I have a practice of meditating in silence for about 30 minutes as often as I can. At some point I started to consciously talk to my inner younger versions. I said that I would like to connect with them and checking how they are doing. It felt strange in the beginning – but I continued.

Out of a sudden a picture arose in front of my inner eye. I saw the circle of my ACA group – but instead of fellow travellers my inner children were gathering. All kind of ages – from toddler to 5-year-old, to teenager and young adults. It was mind-blowing and heart-warming to see them all at once.

From this day on I integrated this new experience in my meditation. First, I use to ground myself in the here and now. I connect to my higher power and inner loving parent and the last 5-10 minutes I talk to my younger versions and invite them as followed:

Hey, my little and big heroes! I am so happy to see you all. And that you made it through all these difficulties. I am so proud of you!

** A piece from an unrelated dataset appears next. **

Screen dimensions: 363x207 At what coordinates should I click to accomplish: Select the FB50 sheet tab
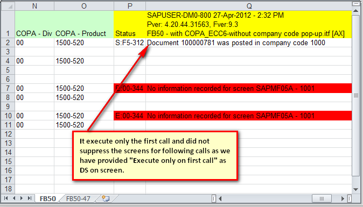[48, 198]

I would like to spend a moment with you if you want that too. I would like to listen to you, what you feel, want to express, or remind of, what you need and longing for. Here is a safe space where you can express everything.

Sometimes I invite them to hold hands and we say ACA: s Unity Prayer: “I put my hand in yours and together we can do what we could never do alone … we are all together now …”

After some deep breaths, I invite the one who want to express anything, to come and sit in the middle. Then we all wait actively.

In the beginning nothing happened – no one came forward. And as I learnt through “The Loving Parent Guidebook” – that’s totally ok! These kids are traumatised and were abandoned and made it through horrific situations – all by themselves! Off course they are not used to trust anyone!

I waited with my heart full of compassion and understanding. I showed up meditation for meditation.

And one day they all came running to me and the inner circle. We finally bonded! It gives me tears of joy whilst writing this down.

I ask them and guide them through their stories and feelings: How are you? What happens? What do you need? Let me hold you if you want!

I started to be the loving parent I didn’t experience as child.

Then I thank them for joining the circle and leave them to play or whatever they were about to do.

This amazing experience continued to develop. One evening I was so tired and not in the best mood whilst meditating. I wasn’t sure if I should invite my inner family because I felt like not being a good listener. But I did it and just told them as it was; “Look, I want to connect with you, but am tired right now. I will do my best! Who wants to be in the middle?”

They all looked and smiled at me and said: “YOU should be in the middle today!” And they came and hugged me. My heart melted.

Another time I was worrying and anxious and asked myself about the meaning of life. Out of a sudden I saw not just my earlier versions in the circle but even an older man –  I got confused because I never had read about this concept in the literature about inner family. He looked at me, came forward, gave me a long hug, and whispered in my ear: “All is fine! You are doing good! I have your back!” – It felt like I met my own loving parent. The father which I never experienced being there for me.

Finally, one day during the meditation I saw my latest version lying on his dead bed – calm, peaceful and with a beautiful smile looking at me and saying: “All will be fine! Don’t be afraid! What a journey!”

I hope my sharing will inspire you to connect to your inner family, to trust and heal!